** begin PAGE **
[R] Discussion on time series analysis and the use and misuse of Differencing
Ben Bolker
bbolker at gmail.com
Fri Jul 8 00:47:09 CEST 2011
tomreilly <tomreilly <at> autobox.com> writes:
>
> How does the R module ARIMA account for unspecified deterministic structure
> such as seasonal pulses, level shifts, local time trends and regular pulses
> without needing to ask the user to intervene to specify this?
It doesn't.
> I have attached a Makradakis paper which hammers Box-Jenkins approach to
> this problem of nonstationarity. I have also included a recent discussion
> from stackexchange which you might find even more interesting.
>
> http://stats.stackexchange.com/questions/12651/
box-jenkins-model-selection/12662#12662
[split URL, Gmane doesn't like long lines]
>
> http://www.insead.edu/facultyresearch/research/doc.cfm?did=46900
>
My apologies if I'm misunderstanding your point here, but my general
understanding of R's philosophy is that it provides a set of tools
that can reasonably be used to as a component of sensible statistical
modeling, but which in some cases can also be abused (e.g., stepwise
fitting tools). It is rarely prescriptive.
** end PAGE **
** begin PROVIDED DATA **
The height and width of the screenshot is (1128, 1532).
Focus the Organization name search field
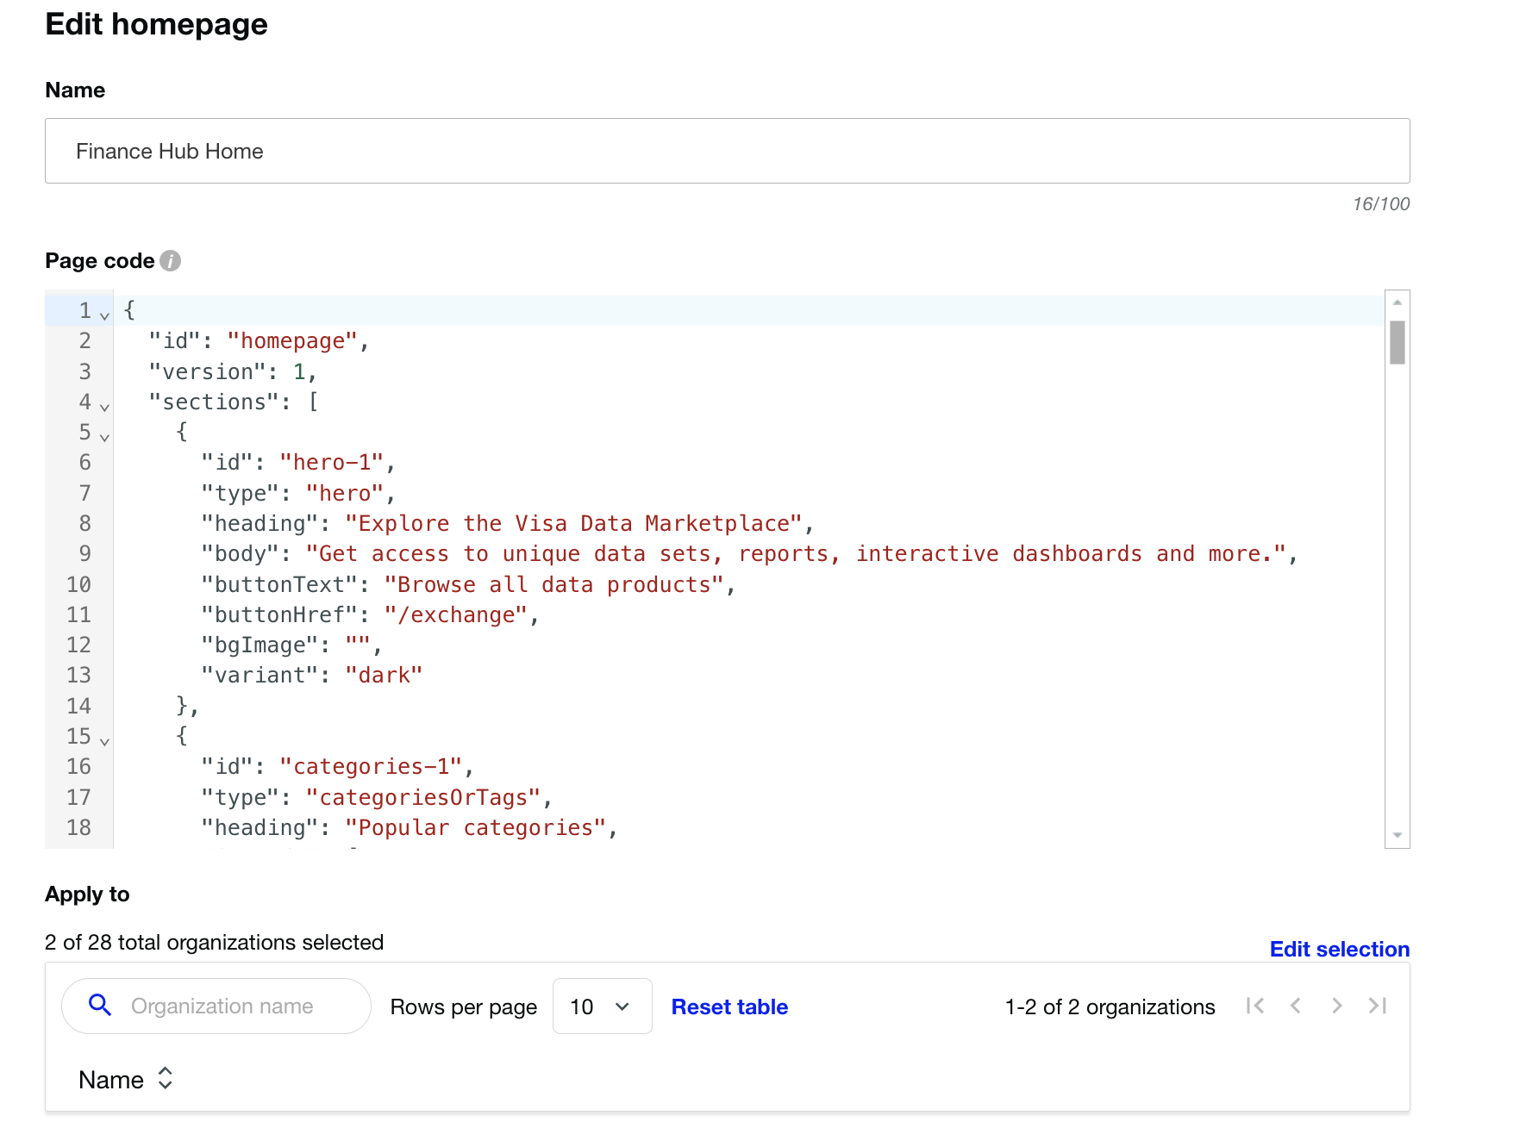[x=241, y=1006]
** end PROVIDED DATA **
TASK DIRECTIONS: Reproduce verbatim everything in the mailing-list post on time series differencing from "It doesn't." down to "even more interesting.".

COMPLETE ANSWER:
It doesn't.
> I have attached a Makradakis paper which hammers Box-Jenkins approach to
> this problem of nonstationarity. I have also included a recent discussion
> from stackexchange which you might find even more interesting.